SUMMARY OF THE INVENTION
[0016] A subject of the invention is thus a novel composition
comprising a mixture of a cross-linking agent and a first
polyolefin comprising a functional monomer X selected from
unsaturated carboxylic acid or dicarboxylic acid anhydrides,
unsaturated carboxylic acids and unsaturated epoxides, capable of
being cross-linked with a second polyolefin in order to form an
assembly adhered to a substrate, said assembly and the substrate
forming an integral structure having two separate layers,
characterized in that the amount of cross-linking agent is greater
than or equal to 5% of the total weight of the composition.

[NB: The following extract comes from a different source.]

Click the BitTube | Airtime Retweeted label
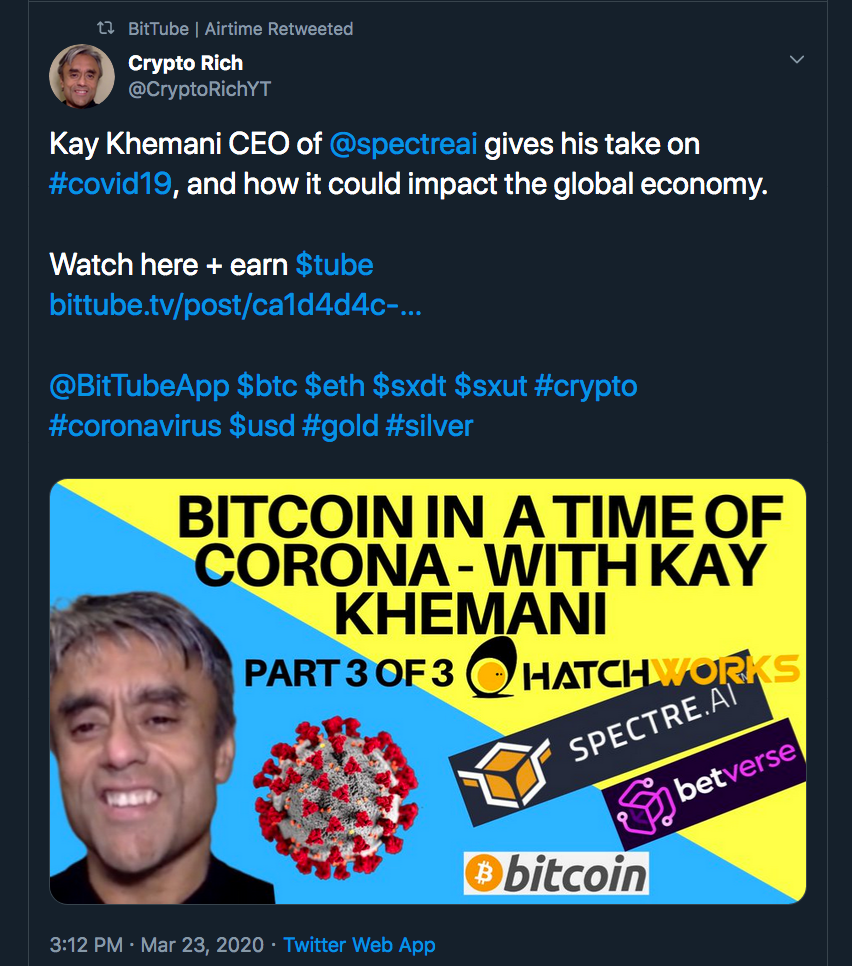Image resolution: width=852 pixels, height=966 pixels. [240, 29]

[0017] This composition has the advantage of being cross-linkable
and adhesive, even in the absence of coupling agents. In
particular, it can be used as a masterbatch for cross-linking a
polymer, in particular polyolefins, of which it is desired to
increase the capacity for adhesion to substrates such as polymers,
metals, metal oxides or silicon.
[0018] Preferentially, the amount of cross-linking agent is
included in the range of from 6 to 30% of the total weight of the
composition, preferentially from 7 to 16%.
[0019] The cross-linking agent is, for example, an organic
peroxide.
[0020] Even though its presence is not obligatory, the composition
may also comprise a coupling agent, which is an agent capable of
increasing the adhesive power of the composition.
[0021] The polyolefin is preferentially a polymer of: [0022]
ethylene; [0023] at least one functional monomer (X) selected from
(meth)acrylic acid, maleic anhydride and glycidyl (meth)acrylate;
[0024] and, optionally, an additional monomer comprising from 4 to
20 carbon atoms, selected from carboxylic acid vinyl esters or
alkyl (meth)acrylates.
[0025] Preferentially, the polyolefin comprises, relative to its
total weight: [0026] from 0.01 to 20% by weight of the functional
monomer (X); [0027] from 0 to 45% by weight of the additional
monomer; [0028] from 99.99 to 35% by weight of ethylene.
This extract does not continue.